EXERCISE INSTRUCTIONS >>
Reproduce the data in full, exactly as it appears.

ENTRIES SHOWN >>
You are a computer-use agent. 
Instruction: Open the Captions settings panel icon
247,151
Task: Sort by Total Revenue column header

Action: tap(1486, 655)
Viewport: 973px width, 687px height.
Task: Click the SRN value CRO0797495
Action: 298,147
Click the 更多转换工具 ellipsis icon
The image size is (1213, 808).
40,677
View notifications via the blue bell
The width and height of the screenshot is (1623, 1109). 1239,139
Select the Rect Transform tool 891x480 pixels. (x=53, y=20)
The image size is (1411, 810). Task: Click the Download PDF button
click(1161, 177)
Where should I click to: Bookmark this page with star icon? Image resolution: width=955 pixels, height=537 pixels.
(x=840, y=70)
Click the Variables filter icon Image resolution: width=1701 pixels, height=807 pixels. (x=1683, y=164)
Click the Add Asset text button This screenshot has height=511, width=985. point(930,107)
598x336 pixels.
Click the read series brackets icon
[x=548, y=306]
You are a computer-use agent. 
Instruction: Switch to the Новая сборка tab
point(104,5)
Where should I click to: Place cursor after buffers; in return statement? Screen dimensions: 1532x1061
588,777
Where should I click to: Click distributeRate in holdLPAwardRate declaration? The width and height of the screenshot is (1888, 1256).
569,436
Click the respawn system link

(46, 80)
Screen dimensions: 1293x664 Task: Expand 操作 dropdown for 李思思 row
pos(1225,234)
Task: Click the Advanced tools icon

SOLUTION TO THE EXERCISE >>
You are a computer-use agent. 
Instruction: Open the Captions settings panel icon
247,151
Task: Sort by Total Revenue column header

Action: tap(1486, 655)
Viewport: 973px width, 687px height.
Task: Click the SRN value CRO0797495
Action: 298,147
Click the 更多转换工具 ellipsis icon
The image size is (1213, 808).
40,677
View notifications via the blue bell
The width and height of the screenshot is (1623, 1109). 1239,139
Select the Rect Transform tool 891x480 pixels. (x=53, y=20)
The image size is (1411, 810). Task: Click the Download PDF button
click(1161, 177)
Where should I click to: Bookmark this page with star icon? Image resolution: width=955 pixels, height=537 pixels.
(x=840, y=70)
Click the Variables filter icon Image resolution: width=1701 pixels, height=807 pixels. (x=1683, y=164)
Click the Add Asset text button This screenshot has height=511, width=985. point(930,107)
598x336 pixels.
Click the read series brackets icon
[x=548, y=306]
You are a computer-use agent. 
Instruction: Switch to the Новая сборка tab
point(104,5)
Where should I click to: Place cursor after buffers; in return statement? Screen dimensions: 1532x1061
588,777
Where should I click to: Click distributeRate in holdLPAwardRate declaration? The width and height of the screenshot is (1888, 1256).
569,436
Click the respawn system link

(46, 80)
Screen dimensions: 1293x664 Task: Expand 操作 dropdown for 李思思 row
pos(1225,234)
Task: Click the Advanced tools icon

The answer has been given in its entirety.